◆ **Dataset records**:
# # #

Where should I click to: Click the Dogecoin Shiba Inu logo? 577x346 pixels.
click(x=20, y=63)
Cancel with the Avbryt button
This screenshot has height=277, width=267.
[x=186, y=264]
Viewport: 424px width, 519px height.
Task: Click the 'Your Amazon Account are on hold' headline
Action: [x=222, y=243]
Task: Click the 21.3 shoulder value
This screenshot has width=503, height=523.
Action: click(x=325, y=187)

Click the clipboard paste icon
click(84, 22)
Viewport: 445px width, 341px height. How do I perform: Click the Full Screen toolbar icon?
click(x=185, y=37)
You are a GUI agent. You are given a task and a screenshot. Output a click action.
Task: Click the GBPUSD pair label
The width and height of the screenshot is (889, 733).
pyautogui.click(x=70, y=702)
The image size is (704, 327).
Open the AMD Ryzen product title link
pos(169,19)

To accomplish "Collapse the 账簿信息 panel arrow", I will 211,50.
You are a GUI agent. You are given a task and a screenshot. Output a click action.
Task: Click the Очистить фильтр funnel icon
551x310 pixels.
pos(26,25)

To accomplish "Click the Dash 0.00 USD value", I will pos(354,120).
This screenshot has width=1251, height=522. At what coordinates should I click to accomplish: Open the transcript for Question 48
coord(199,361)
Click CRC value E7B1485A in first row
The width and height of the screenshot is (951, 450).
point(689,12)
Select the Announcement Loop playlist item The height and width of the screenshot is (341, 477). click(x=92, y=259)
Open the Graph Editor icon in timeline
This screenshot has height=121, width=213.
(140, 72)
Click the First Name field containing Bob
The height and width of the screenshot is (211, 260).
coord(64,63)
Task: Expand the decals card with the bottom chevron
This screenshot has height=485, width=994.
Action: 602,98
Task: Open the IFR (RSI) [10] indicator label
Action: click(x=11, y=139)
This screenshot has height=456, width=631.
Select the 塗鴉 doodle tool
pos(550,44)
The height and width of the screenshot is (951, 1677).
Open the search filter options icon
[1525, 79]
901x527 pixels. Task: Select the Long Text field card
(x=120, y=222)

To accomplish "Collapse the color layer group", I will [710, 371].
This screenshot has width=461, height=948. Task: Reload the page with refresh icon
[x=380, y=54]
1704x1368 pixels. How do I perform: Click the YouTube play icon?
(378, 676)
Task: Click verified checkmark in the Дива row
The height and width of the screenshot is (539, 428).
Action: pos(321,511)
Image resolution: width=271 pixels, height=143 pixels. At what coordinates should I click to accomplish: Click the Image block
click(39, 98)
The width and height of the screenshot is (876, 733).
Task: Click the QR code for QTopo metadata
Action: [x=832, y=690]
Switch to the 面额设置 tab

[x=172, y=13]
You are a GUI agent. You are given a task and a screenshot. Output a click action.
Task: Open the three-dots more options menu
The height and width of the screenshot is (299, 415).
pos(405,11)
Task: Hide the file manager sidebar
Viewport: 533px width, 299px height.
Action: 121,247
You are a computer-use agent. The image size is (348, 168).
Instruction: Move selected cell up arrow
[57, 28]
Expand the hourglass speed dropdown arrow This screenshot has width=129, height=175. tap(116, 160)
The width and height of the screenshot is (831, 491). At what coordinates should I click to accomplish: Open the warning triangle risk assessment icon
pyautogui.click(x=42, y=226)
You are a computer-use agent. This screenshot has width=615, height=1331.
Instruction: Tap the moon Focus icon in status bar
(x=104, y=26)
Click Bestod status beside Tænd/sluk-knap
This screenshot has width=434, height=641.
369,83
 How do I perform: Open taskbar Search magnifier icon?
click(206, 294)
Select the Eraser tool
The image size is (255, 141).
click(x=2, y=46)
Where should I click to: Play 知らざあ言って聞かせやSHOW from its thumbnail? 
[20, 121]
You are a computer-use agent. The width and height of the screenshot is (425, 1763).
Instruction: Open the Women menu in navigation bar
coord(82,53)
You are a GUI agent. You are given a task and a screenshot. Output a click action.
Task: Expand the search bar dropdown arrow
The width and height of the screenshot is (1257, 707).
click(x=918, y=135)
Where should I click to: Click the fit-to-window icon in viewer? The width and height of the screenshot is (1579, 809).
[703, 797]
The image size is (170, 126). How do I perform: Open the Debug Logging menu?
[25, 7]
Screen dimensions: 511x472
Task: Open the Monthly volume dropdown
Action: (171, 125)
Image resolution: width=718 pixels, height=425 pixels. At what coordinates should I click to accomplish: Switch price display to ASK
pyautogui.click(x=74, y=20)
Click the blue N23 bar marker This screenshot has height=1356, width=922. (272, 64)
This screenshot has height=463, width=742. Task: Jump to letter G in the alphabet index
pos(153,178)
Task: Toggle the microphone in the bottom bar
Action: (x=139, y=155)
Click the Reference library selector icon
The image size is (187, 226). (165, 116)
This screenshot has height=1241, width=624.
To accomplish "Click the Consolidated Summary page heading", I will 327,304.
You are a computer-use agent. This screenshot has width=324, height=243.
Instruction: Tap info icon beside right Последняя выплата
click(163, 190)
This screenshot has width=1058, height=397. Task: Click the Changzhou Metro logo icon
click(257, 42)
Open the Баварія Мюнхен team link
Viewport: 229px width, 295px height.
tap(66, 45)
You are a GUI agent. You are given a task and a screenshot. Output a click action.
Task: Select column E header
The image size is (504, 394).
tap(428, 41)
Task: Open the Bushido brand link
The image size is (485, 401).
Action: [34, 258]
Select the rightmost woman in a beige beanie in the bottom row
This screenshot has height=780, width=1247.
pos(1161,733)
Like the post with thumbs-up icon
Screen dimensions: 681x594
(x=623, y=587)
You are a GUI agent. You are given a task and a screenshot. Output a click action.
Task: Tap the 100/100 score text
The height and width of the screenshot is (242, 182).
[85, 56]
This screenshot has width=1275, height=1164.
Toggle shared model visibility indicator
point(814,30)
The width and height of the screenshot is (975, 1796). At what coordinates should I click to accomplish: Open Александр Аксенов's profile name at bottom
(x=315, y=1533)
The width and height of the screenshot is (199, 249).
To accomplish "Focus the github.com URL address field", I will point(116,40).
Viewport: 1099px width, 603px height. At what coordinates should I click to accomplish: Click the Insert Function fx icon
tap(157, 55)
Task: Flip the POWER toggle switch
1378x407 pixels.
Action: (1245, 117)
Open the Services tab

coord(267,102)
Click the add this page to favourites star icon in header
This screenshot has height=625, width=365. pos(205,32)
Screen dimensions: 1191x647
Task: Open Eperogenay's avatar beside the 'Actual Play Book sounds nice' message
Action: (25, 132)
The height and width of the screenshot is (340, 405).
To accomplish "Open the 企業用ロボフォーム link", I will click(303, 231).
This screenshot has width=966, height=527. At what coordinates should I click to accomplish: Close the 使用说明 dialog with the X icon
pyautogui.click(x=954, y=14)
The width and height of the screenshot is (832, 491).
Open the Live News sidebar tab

# # #

◆ **What is expected**:
Print all of the entries exactly, leaving nothing out.

◆ **Answer to this exercise**:
Where should I click to: Click the Dogecoin Shiba Inu logo? 577x346 pixels.
click(x=20, y=63)
Cancel with the Avbryt button
This screenshot has height=277, width=267.
[x=186, y=264]
Viewport: 424px width, 519px height.
Task: Click the 'Your Amazon Account are on hold' headline
Action: [x=222, y=243]
Task: Click the 21.3 shoulder value
This screenshot has width=503, height=523.
Action: click(x=325, y=187)

Click the clipboard paste icon
click(84, 22)
Viewport: 445px width, 341px height. How do I perform: Click the Full Screen toolbar icon?
click(x=185, y=37)
You are a GUI agent. You are given a task and a screenshot. Output a click action.
Task: Click the GBPUSD pair label
The width and height of the screenshot is (889, 733).
pyautogui.click(x=70, y=702)
The image size is (704, 327).
Open the AMD Ryzen product title link
pos(169,19)

To accomplish "Collapse the 账簿信息 panel arrow", I will 211,50.
You are a GUI agent. You are given a task and a screenshot. Output a click action.
Task: Click the Очистить фильтр funnel icon
551x310 pixels.
pos(26,25)

To accomplish "Click the Dash 0.00 USD value", I will pos(354,120).
This screenshot has width=1251, height=522. At what coordinates should I click to accomplish: Open the transcript for Question 48
coord(199,361)
Click CRC value E7B1485A in first row
The width and height of the screenshot is (951, 450).
point(689,12)
Select the Announcement Loop playlist item The height and width of the screenshot is (341, 477). click(x=92, y=259)
Open the Graph Editor icon in timeline
This screenshot has height=121, width=213.
(140, 72)
Click the First Name field containing Bob
The height and width of the screenshot is (211, 260).
coord(64,63)
Task: Expand the decals card with the bottom chevron
This screenshot has height=485, width=994.
Action: 602,98
Task: Open the IFR (RSI) [10] indicator label
Action: click(x=11, y=139)
This screenshot has height=456, width=631.
Select the 塗鴉 doodle tool
pos(550,44)
The height and width of the screenshot is (951, 1677).
Open the search filter options icon
[1525, 79]
901x527 pixels. Task: Select the Long Text field card
(x=120, y=222)

To accomplish "Collapse the color layer group", I will [710, 371].
This screenshot has width=461, height=948. Task: Reload the page with refresh icon
[x=380, y=54]
1704x1368 pixels. How do I perform: Click the YouTube play icon?
(378, 676)
Task: Click verified checkmark in the Дива row
The height and width of the screenshot is (539, 428).
Action: pos(321,511)
Image resolution: width=271 pixels, height=143 pixels. At what coordinates should I click to accomplish: Click the Image block
click(39, 98)
The width and height of the screenshot is (876, 733).
Task: Click the QR code for QTopo metadata
Action: [x=832, y=690]
Switch to the 面额设置 tab

[x=172, y=13]
You are a GUI agent. You are given a task and a screenshot. Output a click action.
Task: Open the three-dots more options menu
The height and width of the screenshot is (299, 415).
pos(405,11)
Task: Hide the file manager sidebar
Viewport: 533px width, 299px height.
Action: 121,247
You are a computer-use agent. The image size is (348, 168).
Instruction: Move selected cell up arrow
[57, 28]
Expand the hourglass speed dropdown arrow This screenshot has width=129, height=175. tap(116, 160)
The width and height of the screenshot is (831, 491). At what coordinates should I click to accomplish: Open the warning triangle risk assessment icon
pyautogui.click(x=42, y=226)
You are a computer-use agent. This screenshot has width=615, height=1331.
Instruction: Tap the moon Focus icon in status bar
(x=104, y=26)
Click Bestod status beside Tænd/sluk-knap
This screenshot has width=434, height=641.
369,83
 How do I perform: Open taskbar Search magnifier icon?
click(206, 294)
Select the Eraser tool
The image size is (255, 141).
click(x=2, y=46)
Where should I click to: Play 知らざあ言って聞かせやSHOW from its thumbnail? 
[20, 121]
You are a computer-use agent. The width and height of the screenshot is (425, 1763).
Instruction: Open the Women menu in navigation bar
coord(82,53)
You are a GUI agent. You are given a task and a screenshot. Output a click action.
Task: Expand the search bar dropdown arrow
The width and height of the screenshot is (1257, 707).
click(x=918, y=135)
Where should I click to: Click the fit-to-window icon in viewer? The width and height of the screenshot is (1579, 809).
[703, 797]
The image size is (170, 126). How do I perform: Open the Debug Logging menu?
[25, 7]
Screen dimensions: 511x472
Task: Open the Monthly volume dropdown
Action: (171, 125)
Image resolution: width=718 pixels, height=425 pixels. At what coordinates should I click to accomplish: Switch price display to ASK
pyautogui.click(x=74, y=20)
Click the blue N23 bar marker This screenshot has height=1356, width=922. (272, 64)
This screenshot has height=463, width=742. Task: Jump to letter G in the alphabet index
pos(153,178)
Task: Toggle the microphone in the bottom bar
Action: (x=139, y=155)
Click the Reference library selector icon
The image size is (187, 226). (165, 116)
This screenshot has height=1241, width=624.
To accomplish "Click the Consolidated Summary page heading", I will 327,304.
You are a computer-use agent. This screenshot has width=324, height=243.
Instruction: Tap info icon beside right Последняя выплата
click(163, 190)
This screenshot has width=1058, height=397. Task: Click the Changzhou Metro logo icon
click(257, 42)
Open the Баварія Мюнхен team link
Viewport: 229px width, 295px height.
tap(66, 45)
You are a GUI agent. You are given a task and a screenshot. Output a click action.
Task: Select column E header
The image size is (504, 394).
tap(428, 41)
Task: Open the Bushido brand link
The image size is (485, 401).
Action: [34, 258]
Select the rightmost woman in a beige beanie in the bottom row
This screenshot has height=780, width=1247.
pos(1161,733)
Like the post with thumbs-up icon
Screen dimensions: 681x594
(x=623, y=587)
You are a GUI agent. You are given a task and a screenshot. Output a click action.
Task: Tap the 100/100 score text
The height and width of the screenshot is (242, 182).
[85, 56]
This screenshot has width=1275, height=1164.
Toggle shared model visibility indicator
point(814,30)
The width and height of the screenshot is (975, 1796). At what coordinates should I click to accomplish: Open Александр Аксенов's profile name at bottom
(x=315, y=1533)
The width and height of the screenshot is (199, 249).
To accomplish "Focus the github.com URL address field", I will point(116,40).
Viewport: 1099px width, 603px height. At what coordinates should I click to accomplish: Click the Insert Function fx icon
tap(157, 55)
Task: Flip the POWER toggle switch
1378x407 pixels.
Action: (1245, 117)
Open the Services tab

coord(267,102)
Click the add this page to favourites star icon in header
This screenshot has height=625, width=365. pos(205,32)
Screen dimensions: 1191x647
Task: Open Eperogenay's avatar beside the 'Actual Play Book sounds nice' message
Action: (25, 132)
The height and width of the screenshot is (340, 405).
To accomplish "Open the 企業用ロボフォーム link", I will click(303, 231).
This screenshot has width=966, height=527. At what coordinates should I click to accomplish: Close the 使用说明 dialog with the X icon
pyautogui.click(x=954, y=14)
The width and height of the screenshot is (832, 491).
Open the Live News sidebar tab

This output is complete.